Encore une fois, des phases de jeu qui n’apportent pas grand-chose aux genres, mais qui font plaisir aux fans. Avant même l’annonce du jeu, si l’on avait demandé à n’importe quel amateur de Grendizer (le nom du robot en V.O.) ce qu’il souhaitait voir dans un jeu vidéo consacré à son héros préféré, il aurait très probablement répondu : des combats au sol contre des Golgoths, et des moments où l’on pilote le Spazer contre les soucoupe de Véga. Le client est roi.
Qu’est-ce qu’un bon jeu ?
Alors, Goldorak – Le Festin des Loups est-il un bon jeu ? D’une façon assez cliché, on répondra que cela dépend des mains dans lesquelles il atterrit. Il n’impressionnera personne graphiquement, mais il fait plaisir à voir. Il ne propose pas grand-chose de très original dans son gameplay, mais il n’oublie rien de ce qu’on attend de lui.
C’est un jeu taillé pour les fans, qui s’amuseront à retrouver tout ce qui fait l’identité du dessin animé : les personnages et les lieux, bien sûr, mais aussi la musique, superbement réorchestrée (la découverte du thème lors du premier démarrage du jeu fait quand même un petit quelque chose !), ou encore les envolées philosophiques un peu cheesy d’Actarus, sous son arbre, guitare à la main.

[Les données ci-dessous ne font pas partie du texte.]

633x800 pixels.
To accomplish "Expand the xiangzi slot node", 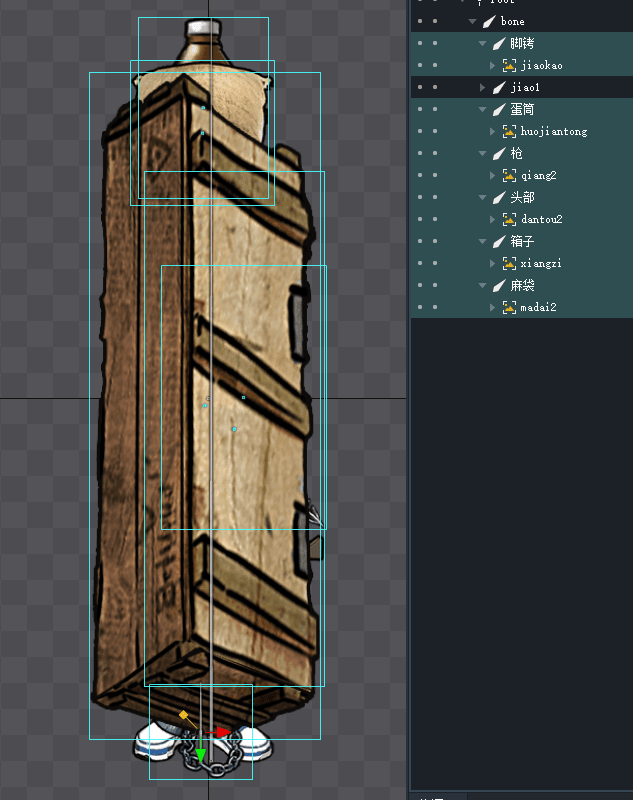I will [x=492, y=264].
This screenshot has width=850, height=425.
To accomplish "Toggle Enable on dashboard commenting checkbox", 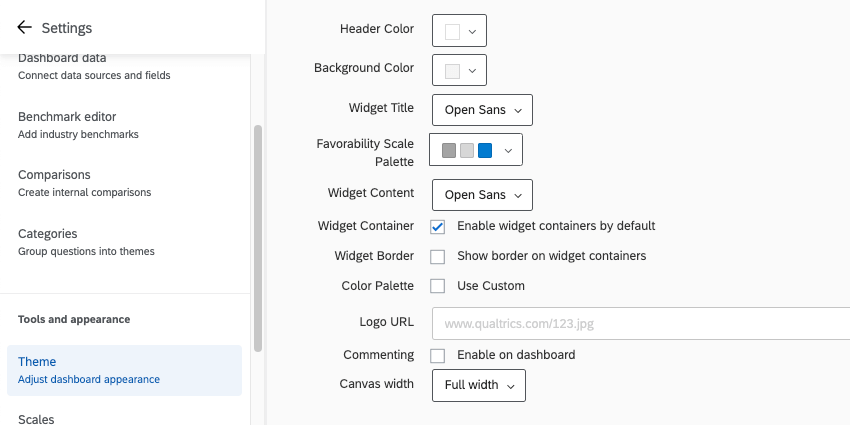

Si vous souhaitez vous replonger dans cette série qui a défini votre jeunesse, et une partie de la cuture pop d’aujourd’hui (la France serait-elle le deuxième marché mondial du manga sans Goldorak ?), le jeu des studios Endroad remplira sans peine sa mission. Si Goldorak n’est pour vous qu’un vague personnage qui a eu son moment de gloire auprès des générations précédentes, le jeu ne s’adresse pas à vous, et vous risquez de buter sur ses défauts sans voir ses qualités…
Volonté d’aller systématiquement à contre-courant ? L’auteur de ces lignes sera probablement l’un des rares à défendre Goldorak – Le Festin des Loups, alors qu’il était aussi parmi les quelques-uns à pester contre le GOTY Elden Ring (voir notre article). Et on aimera l’un exactement pour les mêmes raisons qu’on n’aimera pas l’autre : le fait d’être, ou non, celui à qui s’adresse l’équipe de développement. Il s’agit ici d’un jeu de fans, pour les fans.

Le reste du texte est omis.